» **Description of the task**
Extract each line of the data and write it out again exactly.
(Supplied material begins)
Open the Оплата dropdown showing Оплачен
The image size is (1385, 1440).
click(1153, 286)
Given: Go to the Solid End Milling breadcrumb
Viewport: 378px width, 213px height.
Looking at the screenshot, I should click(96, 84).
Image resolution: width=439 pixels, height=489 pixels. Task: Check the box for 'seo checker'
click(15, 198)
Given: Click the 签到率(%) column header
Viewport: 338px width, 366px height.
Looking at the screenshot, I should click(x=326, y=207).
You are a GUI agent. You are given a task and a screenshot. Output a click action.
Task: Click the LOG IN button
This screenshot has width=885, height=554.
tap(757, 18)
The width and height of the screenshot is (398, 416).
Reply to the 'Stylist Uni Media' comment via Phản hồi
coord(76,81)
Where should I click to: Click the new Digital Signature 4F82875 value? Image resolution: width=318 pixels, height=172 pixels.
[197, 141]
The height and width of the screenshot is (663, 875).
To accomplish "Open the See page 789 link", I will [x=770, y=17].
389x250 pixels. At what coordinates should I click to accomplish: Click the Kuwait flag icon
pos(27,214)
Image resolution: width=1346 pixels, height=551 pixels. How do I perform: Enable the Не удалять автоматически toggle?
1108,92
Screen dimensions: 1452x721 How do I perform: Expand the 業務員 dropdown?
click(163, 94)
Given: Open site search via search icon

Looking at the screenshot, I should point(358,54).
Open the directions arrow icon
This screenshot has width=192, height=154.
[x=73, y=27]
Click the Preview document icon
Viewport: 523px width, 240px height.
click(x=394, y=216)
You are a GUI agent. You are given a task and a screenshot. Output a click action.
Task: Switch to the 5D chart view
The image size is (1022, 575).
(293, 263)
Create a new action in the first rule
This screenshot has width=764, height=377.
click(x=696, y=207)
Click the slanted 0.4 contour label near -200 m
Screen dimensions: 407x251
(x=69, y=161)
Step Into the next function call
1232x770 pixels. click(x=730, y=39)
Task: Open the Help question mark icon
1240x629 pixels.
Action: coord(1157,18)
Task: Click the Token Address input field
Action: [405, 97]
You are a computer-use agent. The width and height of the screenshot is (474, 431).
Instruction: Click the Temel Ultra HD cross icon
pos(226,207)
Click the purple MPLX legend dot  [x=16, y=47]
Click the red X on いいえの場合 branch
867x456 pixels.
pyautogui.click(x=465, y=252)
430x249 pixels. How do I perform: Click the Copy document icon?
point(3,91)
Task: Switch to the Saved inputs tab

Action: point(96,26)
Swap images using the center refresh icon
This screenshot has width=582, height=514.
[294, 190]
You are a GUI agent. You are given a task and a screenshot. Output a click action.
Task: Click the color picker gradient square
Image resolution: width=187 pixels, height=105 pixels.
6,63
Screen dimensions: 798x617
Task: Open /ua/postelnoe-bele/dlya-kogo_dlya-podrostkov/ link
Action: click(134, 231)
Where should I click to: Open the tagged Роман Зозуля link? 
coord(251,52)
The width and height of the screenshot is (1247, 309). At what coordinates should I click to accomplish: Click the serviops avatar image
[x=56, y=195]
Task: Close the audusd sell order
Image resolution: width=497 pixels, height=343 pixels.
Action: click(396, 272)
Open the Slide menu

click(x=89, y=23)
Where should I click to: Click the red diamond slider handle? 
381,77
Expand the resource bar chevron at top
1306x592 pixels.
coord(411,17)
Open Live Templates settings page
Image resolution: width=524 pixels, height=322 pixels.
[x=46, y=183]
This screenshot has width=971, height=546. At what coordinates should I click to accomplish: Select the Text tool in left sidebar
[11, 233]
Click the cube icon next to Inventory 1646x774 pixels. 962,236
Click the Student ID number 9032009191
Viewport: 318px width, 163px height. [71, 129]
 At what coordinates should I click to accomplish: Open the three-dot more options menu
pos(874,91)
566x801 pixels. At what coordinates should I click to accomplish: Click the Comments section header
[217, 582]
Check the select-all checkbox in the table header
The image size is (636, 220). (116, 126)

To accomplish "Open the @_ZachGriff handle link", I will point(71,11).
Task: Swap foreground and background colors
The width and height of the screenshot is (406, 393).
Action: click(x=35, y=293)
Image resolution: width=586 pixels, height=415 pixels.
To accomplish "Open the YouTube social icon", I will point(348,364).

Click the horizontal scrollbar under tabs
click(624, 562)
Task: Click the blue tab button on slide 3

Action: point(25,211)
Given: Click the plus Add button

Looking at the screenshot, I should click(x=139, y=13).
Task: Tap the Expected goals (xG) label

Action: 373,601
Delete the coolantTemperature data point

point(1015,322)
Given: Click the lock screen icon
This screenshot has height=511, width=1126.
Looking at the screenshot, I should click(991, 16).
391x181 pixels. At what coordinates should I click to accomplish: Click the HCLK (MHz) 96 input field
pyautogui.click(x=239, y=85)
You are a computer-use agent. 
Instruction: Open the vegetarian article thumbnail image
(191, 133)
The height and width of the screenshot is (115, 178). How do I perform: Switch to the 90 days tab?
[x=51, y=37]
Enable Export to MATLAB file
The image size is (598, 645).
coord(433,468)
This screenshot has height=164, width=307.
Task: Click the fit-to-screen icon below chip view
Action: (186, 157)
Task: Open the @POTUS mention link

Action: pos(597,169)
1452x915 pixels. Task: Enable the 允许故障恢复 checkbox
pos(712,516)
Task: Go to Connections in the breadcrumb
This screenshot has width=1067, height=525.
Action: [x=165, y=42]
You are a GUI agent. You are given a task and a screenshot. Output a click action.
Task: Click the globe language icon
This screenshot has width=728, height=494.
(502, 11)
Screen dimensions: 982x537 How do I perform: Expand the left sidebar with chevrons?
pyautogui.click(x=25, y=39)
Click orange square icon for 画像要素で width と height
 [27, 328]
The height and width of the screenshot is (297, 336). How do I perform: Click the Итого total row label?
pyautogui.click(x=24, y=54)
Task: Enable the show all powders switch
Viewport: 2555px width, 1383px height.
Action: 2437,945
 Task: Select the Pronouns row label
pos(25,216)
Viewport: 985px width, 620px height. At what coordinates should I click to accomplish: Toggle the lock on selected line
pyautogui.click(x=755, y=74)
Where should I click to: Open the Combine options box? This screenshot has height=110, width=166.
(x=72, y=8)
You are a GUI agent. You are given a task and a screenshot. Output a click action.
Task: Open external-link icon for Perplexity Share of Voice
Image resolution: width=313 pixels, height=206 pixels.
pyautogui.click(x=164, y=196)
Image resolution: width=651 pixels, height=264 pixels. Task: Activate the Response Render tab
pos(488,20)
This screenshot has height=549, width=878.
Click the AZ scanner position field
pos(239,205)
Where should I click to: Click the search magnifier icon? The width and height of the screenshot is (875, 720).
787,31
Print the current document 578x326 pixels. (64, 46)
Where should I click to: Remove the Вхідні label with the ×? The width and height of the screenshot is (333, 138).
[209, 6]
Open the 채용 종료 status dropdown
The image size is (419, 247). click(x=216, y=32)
(Supplied material ends)
» **Answer area**
Open the Оплата dropdown showing Оплачен
The image size is (1385, 1440).
click(1153, 286)
Given: Go to the Solid End Milling breadcrumb
Viewport: 378px width, 213px height.
Looking at the screenshot, I should click(96, 84).
Image resolution: width=439 pixels, height=489 pixels. Task: Check the box for 'seo checker'
click(15, 198)
Given: Click the 签到率(%) column header
Viewport: 338px width, 366px height.
Looking at the screenshot, I should click(x=326, y=207).
You are a GUI agent. You are given a task and a screenshot. Output a click action.
Task: Click the LOG IN button
This screenshot has width=885, height=554.
tap(757, 18)
The width and height of the screenshot is (398, 416).
Reply to the 'Stylist Uni Media' comment via Phản hồi
coord(76,81)
Where should I click to: Click the new Digital Signature 4F82875 value? Image resolution: width=318 pixels, height=172 pixels.
[197, 141]
The height and width of the screenshot is (663, 875).
To accomplish "Open the See page 789 link", I will [x=770, y=17].
389x250 pixels. At what coordinates should I click to accomplish: Click the Kuwait flag icon
pos(27,214)
Image resolution: width=1346 pixels, height=551 pixels. How do I perform: Enable the Не удалять автоматически toggle?
1108,92
Screen dimensions: 1452x721 How do I perform: Expand the 業務員 dropdown?
click(163, 94)
Given: Open site search via search icon

Looking at the screenshot, I should point(358,54).
Open the directions arrow icon
This screenshot has width=192, height=154.
[x=73, y=27]
Click the Preview document icon
Viewport: 523px width, 240px height.
click(x=394, y=216)
You are a GUI agent. You are given a task and a screenshot. Output a click action.
Task: Switch to the 5D chart view
The image size is (1022, 575).
(293, 263)
Create a new action in the first rule
This screenshot has width=764, height=377.
click(x=696, y=207)
Click the slanted 0.4 contour label near -200 m
Screen dimensions: 407x251
(x=69, y=161)
Step Into the next function call
1232x770 pixels. click(x=730, y=39)
Task: Open the Help question mark icon
1240x629 pixels.
Action: coord(1157,18)
Task: Click the Token Address input field
Action: [405, 97]
You are a computer-use agent. The width and height of the screenshot is (474, 431).
Instruction: Click the Temel Ultra HD cross icon
pos(226,207)
Click the purple MPLX legend dot  [x=16, y=47]
Click the red X on いいえの場合 branch
867x456 pixels.
pyautogui.click(x=465, y=252)
430x249 pixels. How do I perform: Click the Copy document icon?
point(3,91)
Task: Switch to the Saved inputs tab

Action: point(96,26)
Swap images using the center refresh icon
This screenshot has width=582, height=514.
[294, 190]
You are a GUI agent. You are given a task and a screenshot. Output a click action.
Task: Click the color picker gradient square
Image resolution: width=187 pixels, height=105 pixels.
6,63
Screen dimensions: 798x617
Task: Open /ua/postelnoe-bele/dlya-kogo_dlya-podrostkov/ link
Action: click(134, 231)
Where should I click to: Open the tagged Роман Зозуля link? 
coord(251,52)
The width and height of the screenshot is (1247, 309). At what coordinates should I click to accomplish: Click the serviops avatar image
[x=56, y=195]
Task: Close the audusd sell order
Image resolution: width=497 pixels, height=343 pixels.
Action: click(396, 272)
Open the Slide menu

click(x=89, y=23)
Where should I click to: Click the red diamond slider handle? 
381,77
Expand the resource bar chevron at top
1306x592 pixels.
coord(411,17)
Open Live Templates settings page
Image resolution: width=524 pixels, height=322 pixels.
[x=46, y=183]
This screenshot has width=971, height=546. At what coordinates should I click to accomplish: Select the Text tool in left sidebar
[11, 233]
Click the cube icon next to Inventory 1646x774 pixels. 962,236
Click the Student ID number 9032009191
Viewport: 318px width, 163px height. [71, 129]
 At what coordinates should I click to accomplish: Open the three-dot more options menu
pos(874,91)
566x801 pixels. At what coordinates should I click to accomplish: Click the Comments section header
[217, 582]
Check the select-all checkbox in the table header
The image size is (636, 220). (116, 126)

To accomplish "Open the @_ZachGriff handle link", I will point(71,11).
Task: Swap foreground and background colors
The width and height of the screenshot is (406, 393).
Action: click(x=35, y=293)
Image resolution: width=586 pixels, height=415 pixels.
To accomplish "Open the YouTube social icon", I will point(348,364).

Click the horizontal scrollbar under tabs
click(624, 562)
Task: Click the blue tab button on slide 3

Action: point(25,211)
Given: Click the plus Add button

Looking at the screenshot, I should click(x=139, y=13).
Task: Tap the Expected goals (xG) label

Action: 373,601
Delete the coolantTemperature data point

point(1015,322)
Given: Click the lock screen icon
This screenshot has height=511, width=1126.
Looking at the screenshot, I should click(991, 16).
391x181 pixels. At what coordinates should I click to accomplish: Click the HCLK (MHz) 96 input field
pyautogui.click(x=239, y=85)
You are a computer-use agent. 
Instruction: Open the vegetarian article thumbnail image
(191, 133)
The height and width of the screenshot is (115, 178). How do I perform: Switch to the 90 days tab?
[x=51, y=37]
Enable Export to MATLAB file
The image size is (598, 645).
coord(433,468)
This screenshot has height=164, width=307.
Task: Click the fit-to-screen icon below chip view
Action: (186, 157)
Task: Open the @POTUS mention link

Action: pos(597,169)
1452x915 pixels. Task: Enable the 允许故障恢复 checkbox
pos(712,516)
Task: Go to Connections in the breadcrumb
This screenshot has width=1067, height=525.
Action: [x=165, y=42]
You are a GUI agent. You are given a task and a screenshot. Output a click action.
Task: Click the globe language icon
This screenshot has width=728, height=494.
(502, 11)
Screen dimensions: 982x537 How do I perform: Expand the left sidebar with chevrons?
pyautogui.click(x=25, y=39)
Click orange square icon for 画像要素で width と height
 [27, 328]
The height and width of the screenshot is (297, 336). How do I perform: Click the Итого total row label?
pyautogui.click(x=24, y=54)
Task: Enable the show all powders switch
Viewport: 2555px width, 1383px height.
Action: 2437,945
 Task: Select the Pronouns row label
pos(25,216)
Viewport: 985px width, 620px height. At what coordinates should I click to accomplish: Toggle the lock on selected line
pyautogui.click(x=755, y=74)
Where should I click to: Open the Combine options box? This screenshot has height=110, width=166.
(x=72, y=8)
You are a GUI agent. You are given a task and a screenshot. Output a click action.
Task: Open external-link icon for Perplexity Share of Voice
Image resolution: width=313 pixels, height=206 pixels.
pyautogui.click(x=164, y=196)
Image resolution: width=651 pixels, height=264 pixels. Task: Activate the Response Render tab
pos(488,20)
This screenshot has height=549, width=878.
Click the AZ scanner position field
pos(239,205)
Where should I click to: Click the search magnifier icon? The width and height of the screenshot is (875, 720).
787,31
Print the current document 578x326 pixels. (64, 46)
Where should I click to: Remove the Вхідні label with the ×? The width and height of the screenshot is (333, 138).
[209, 6]
Open the 채용 종료 status dropdown
The image size is (419, 247). click(x=216, y=32)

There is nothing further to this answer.